Origin of anomalous subsidence along the Northern South China Sea margin and its relationship to dynamic topography

Mantle induced dynamic topography may have a significant effect on the accomodation space in sedimentary basins, especially close to "slab burial grounds", but its magnitude and relevance is controversial. We use five Cenozoic stratigraphic sections and 56 wells from the northern South China Sea margin to assess all mechanisms contributing to Late Tertiary tectonic subsidence in this area and to ground-truth the dynamic topography output of a mantle convection model. The computed dynamic topography decreases on average by about 300 m from 20 Ma to the present in the northern South China Sea area. Post-rift anomalous subsidence is computed as the discrepancy between observed and predicted post-rift subsidence based on modeling exponential thermal cooling following earlier lithospheric thinning events.
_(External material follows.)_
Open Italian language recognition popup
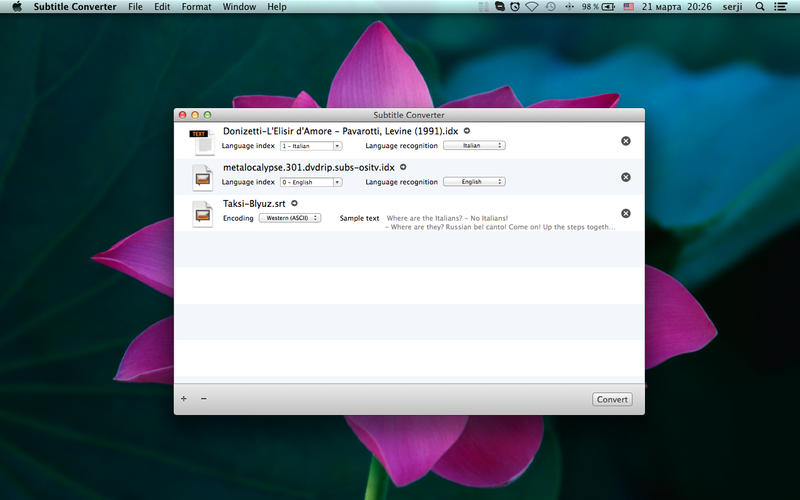The height and width of the screenshot is (500, 800). click(474, 145)
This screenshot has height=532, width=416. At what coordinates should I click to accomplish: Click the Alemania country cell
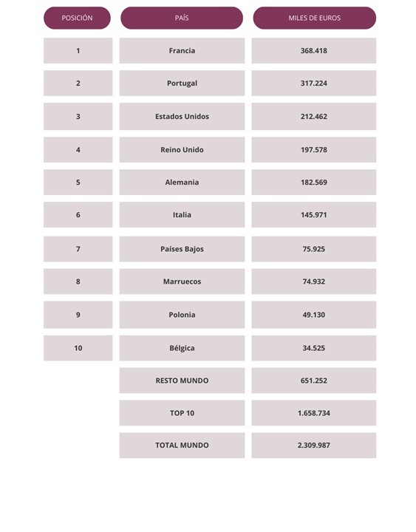point(182,183)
In shallow water areas its magnitude is similar to that predicted by the mantle convection model, confirming that the change in dynamic topography through time since 20 Ma agrees well with subsidence unaccounted for by a conventional rift model. However, this mechanism does not explain the rapid increase of anomalous subsidence towards the deep water areas in the Qiongdongnan and Pearl River Mouth basins. In the deep water (>500 m) part of the Qiongdongnan and Pearl River Mouth basins, post-rift anomalous subsidence ranges from 900 to 1200 m, whereas in the continental shelf area of the basins it ranges from 700 to 300 m and decreases landwards, to less than 250 m in the Beibuwan Basin. This rapid subsidence event, preceded by minor uplift, is interpreted as a thermal cooling episode induced by a late magmatic event. In the Yinggehai Basin anomalous subsidence during the post-rift stage is about 300–500 m in the northwestern part of the basin, substantially less than that in the middle and southeastern parts, where it ranges from 900 to 1200 m. The distinct subsidence anomaly in the Yinggehai Basin may originate from a combination of the dextral movement of marginal faults since the Late Miocene and the effect of dynamic topography.